During these pilot projects I witnessed a hard truth. Any apprehension in the use of facial recognition is always trumped by the convenience it provides. When people stuck in the slow-moving line-up for traditional event registration saw no line for those who registered with their photos, a large percentage of them were frantically on their mobile devices trying to associate their tickets with their faces.

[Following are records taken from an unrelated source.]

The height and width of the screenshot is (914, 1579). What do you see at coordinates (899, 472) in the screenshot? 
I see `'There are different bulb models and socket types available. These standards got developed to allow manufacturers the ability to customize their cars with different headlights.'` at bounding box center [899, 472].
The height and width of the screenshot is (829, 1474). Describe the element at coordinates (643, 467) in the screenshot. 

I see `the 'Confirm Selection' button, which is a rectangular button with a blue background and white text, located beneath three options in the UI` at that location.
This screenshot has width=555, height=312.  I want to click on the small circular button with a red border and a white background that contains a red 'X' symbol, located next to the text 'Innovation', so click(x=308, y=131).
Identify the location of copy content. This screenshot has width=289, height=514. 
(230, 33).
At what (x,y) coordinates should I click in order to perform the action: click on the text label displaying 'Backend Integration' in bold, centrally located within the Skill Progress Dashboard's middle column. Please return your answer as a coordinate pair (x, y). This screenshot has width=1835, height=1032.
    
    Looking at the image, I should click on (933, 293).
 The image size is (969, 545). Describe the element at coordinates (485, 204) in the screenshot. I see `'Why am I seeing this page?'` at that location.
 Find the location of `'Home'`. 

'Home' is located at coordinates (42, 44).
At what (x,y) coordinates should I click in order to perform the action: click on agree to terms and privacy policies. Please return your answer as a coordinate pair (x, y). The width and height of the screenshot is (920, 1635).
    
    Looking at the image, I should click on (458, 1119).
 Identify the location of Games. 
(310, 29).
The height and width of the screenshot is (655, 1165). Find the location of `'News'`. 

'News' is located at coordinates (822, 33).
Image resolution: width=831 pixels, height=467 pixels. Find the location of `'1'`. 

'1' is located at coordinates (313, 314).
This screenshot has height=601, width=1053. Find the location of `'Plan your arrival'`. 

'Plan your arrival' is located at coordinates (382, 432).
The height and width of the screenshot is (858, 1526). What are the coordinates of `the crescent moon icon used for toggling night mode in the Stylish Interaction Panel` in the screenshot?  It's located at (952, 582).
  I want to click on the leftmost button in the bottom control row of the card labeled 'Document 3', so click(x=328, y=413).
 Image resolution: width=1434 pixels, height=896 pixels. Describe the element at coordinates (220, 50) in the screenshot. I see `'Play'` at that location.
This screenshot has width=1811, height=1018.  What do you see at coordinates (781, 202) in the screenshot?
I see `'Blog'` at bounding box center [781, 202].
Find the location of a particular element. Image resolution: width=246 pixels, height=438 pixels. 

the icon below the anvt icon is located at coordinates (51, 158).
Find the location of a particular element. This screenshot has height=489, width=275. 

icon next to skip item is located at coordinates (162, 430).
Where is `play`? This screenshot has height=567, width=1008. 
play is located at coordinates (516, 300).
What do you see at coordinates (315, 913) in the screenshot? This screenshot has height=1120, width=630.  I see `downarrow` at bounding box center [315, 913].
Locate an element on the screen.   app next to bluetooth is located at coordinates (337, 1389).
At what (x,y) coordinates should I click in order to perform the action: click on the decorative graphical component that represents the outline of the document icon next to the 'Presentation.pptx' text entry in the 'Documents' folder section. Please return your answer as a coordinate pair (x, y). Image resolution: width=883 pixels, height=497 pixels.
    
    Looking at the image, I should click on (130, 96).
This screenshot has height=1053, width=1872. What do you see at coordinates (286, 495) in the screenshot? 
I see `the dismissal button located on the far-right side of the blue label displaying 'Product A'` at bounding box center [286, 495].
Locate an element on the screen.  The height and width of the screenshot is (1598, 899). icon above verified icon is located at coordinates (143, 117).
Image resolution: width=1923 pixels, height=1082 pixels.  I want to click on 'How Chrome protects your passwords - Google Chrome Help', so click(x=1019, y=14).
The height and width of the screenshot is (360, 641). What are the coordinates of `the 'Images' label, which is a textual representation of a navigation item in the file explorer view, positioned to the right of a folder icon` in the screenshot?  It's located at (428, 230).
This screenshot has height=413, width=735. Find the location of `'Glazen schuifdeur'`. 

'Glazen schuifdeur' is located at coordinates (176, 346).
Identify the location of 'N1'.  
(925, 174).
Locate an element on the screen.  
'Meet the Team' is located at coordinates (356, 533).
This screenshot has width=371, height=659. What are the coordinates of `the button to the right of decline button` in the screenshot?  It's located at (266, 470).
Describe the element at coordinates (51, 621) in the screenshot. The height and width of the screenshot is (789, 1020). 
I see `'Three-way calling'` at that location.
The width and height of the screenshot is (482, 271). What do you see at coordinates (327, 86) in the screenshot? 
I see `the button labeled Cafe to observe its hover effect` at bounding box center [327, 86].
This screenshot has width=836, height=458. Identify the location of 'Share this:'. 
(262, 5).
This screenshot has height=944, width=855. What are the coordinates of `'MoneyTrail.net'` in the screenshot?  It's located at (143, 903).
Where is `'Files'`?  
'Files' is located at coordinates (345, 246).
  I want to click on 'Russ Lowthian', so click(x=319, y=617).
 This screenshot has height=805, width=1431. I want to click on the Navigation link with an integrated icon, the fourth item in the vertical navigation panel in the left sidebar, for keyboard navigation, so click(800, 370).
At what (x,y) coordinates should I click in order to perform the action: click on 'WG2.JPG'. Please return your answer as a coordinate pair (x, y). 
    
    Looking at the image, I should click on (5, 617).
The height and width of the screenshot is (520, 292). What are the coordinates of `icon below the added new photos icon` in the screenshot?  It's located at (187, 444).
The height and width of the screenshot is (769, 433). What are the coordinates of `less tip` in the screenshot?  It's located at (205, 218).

As facial recognition matures, so will the regulations that govern it. As it stands, Canada’s law around data privacy, the Personal Information Protection and Electronic Documents Act (PIPEDA), doesn’t dictate how facial recognition data should be handled. Until legislation specific to the management of facial recognition data is passed, it’s the responsibility of individual firms distributing the software to hold themselves accountable to privacy standards that prioritize user consent and transparency.
At TTT Studios, we take inspiration from existing and upcoming legal frameworks such as the General Data Protection Regulation (GDPR) and California Consumer Privacy Act (CCPA) to create our own policies governing ethical facial recognition data management. For example, we build functionality into our software that allows our clients to delete data collected for standalone events after a specified timeframe, end users are given the option to edit and delete data upon request, and they can also rest assured that their data will never be used for reasons other than the one for which they gave consent.
The potential of facial recognition is far-reaching, and unlocking it starts with embracing the challenges that it poses. Increased dialogue around ethical use cases of facial recognition will help us empathize with our end users, iterate increasingly robust versions of our technology, and steer us towards a future where facial recognition is used safely, and for the betterment of humanity.